The dwelling is registered on the Shire of Peppermint Grove's Municipal Inventory, and with the National Trust on 6 March 1984, the Register of the National Estate on 30 June 1992, and the State Register of Heritage Places (original interim listing on 10 October 1995 and permanent listing on 27 February 2004). It was then removed from the State Register on 6 July 2004, with a second interim listing on 20 July 2004 and obtaining a permanent listing on 19 July 2005.

According to the Heritage Council of Western Australia's assessment "The Cliffe is a rare example in metropolitan Perth of a substantial weatherboard 'gentleman's' residence, which has, intact, the subsidiary buildings of coachhouse, stables, summerhouse, servants cottages, and part of the original gardens."

**TASK TO CARRY OUT**: Retype the passage about The Cliffe from "The dwelling is" up to and including "19 July 2005.". The records have no connection to the passage about The Cliffe.

**Entries drawn from a collection**:
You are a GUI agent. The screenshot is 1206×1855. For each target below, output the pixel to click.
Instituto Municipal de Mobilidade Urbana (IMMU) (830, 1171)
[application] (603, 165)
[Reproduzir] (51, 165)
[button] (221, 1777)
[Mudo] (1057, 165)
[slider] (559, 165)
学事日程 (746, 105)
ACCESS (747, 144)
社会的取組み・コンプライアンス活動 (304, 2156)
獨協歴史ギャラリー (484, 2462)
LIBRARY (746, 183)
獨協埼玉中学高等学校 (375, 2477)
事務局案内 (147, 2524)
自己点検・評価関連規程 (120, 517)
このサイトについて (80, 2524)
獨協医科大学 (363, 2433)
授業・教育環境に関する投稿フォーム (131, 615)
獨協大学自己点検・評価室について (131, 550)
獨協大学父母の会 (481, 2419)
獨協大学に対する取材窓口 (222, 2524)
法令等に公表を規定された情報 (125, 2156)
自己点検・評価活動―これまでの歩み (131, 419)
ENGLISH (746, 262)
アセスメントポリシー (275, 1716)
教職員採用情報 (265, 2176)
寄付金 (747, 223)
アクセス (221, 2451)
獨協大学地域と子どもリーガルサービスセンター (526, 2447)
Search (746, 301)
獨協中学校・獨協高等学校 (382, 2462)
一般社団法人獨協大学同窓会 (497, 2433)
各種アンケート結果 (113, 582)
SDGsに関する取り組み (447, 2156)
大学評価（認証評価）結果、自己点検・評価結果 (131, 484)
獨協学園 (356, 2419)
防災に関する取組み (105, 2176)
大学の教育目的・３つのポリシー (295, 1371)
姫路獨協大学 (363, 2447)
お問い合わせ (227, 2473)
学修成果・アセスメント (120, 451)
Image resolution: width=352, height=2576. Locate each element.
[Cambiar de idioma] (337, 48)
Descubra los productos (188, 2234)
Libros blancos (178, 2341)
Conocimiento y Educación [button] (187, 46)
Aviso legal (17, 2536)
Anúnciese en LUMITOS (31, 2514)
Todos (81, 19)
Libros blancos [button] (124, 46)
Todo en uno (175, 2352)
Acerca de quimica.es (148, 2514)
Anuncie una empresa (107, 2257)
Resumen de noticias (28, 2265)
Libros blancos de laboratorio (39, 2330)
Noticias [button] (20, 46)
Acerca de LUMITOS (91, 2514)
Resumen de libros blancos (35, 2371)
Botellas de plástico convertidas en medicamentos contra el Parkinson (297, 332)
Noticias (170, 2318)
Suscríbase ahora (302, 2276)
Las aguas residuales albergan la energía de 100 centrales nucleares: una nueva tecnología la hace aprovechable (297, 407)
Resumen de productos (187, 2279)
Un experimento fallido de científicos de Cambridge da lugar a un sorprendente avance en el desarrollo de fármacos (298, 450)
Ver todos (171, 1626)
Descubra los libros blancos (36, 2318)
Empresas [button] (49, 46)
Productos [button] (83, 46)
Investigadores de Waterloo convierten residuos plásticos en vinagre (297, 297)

**RESPONSE BELOW**:
The dwelling is registered on the Shire of Peppermint Grove's Municipal Inventory, and with the National Trust on 6 March 1984, the Register of the National Estate on 30 June 1992, and the State Register of Heritage Places (original interim listing on 10 October 1995 and permanent listing on 27 February 2004). It was then removed from the State Register on 6 July 2004, with a second interim listing on 20 July 2004 and obtaining a permanent listing on 19 July 2005.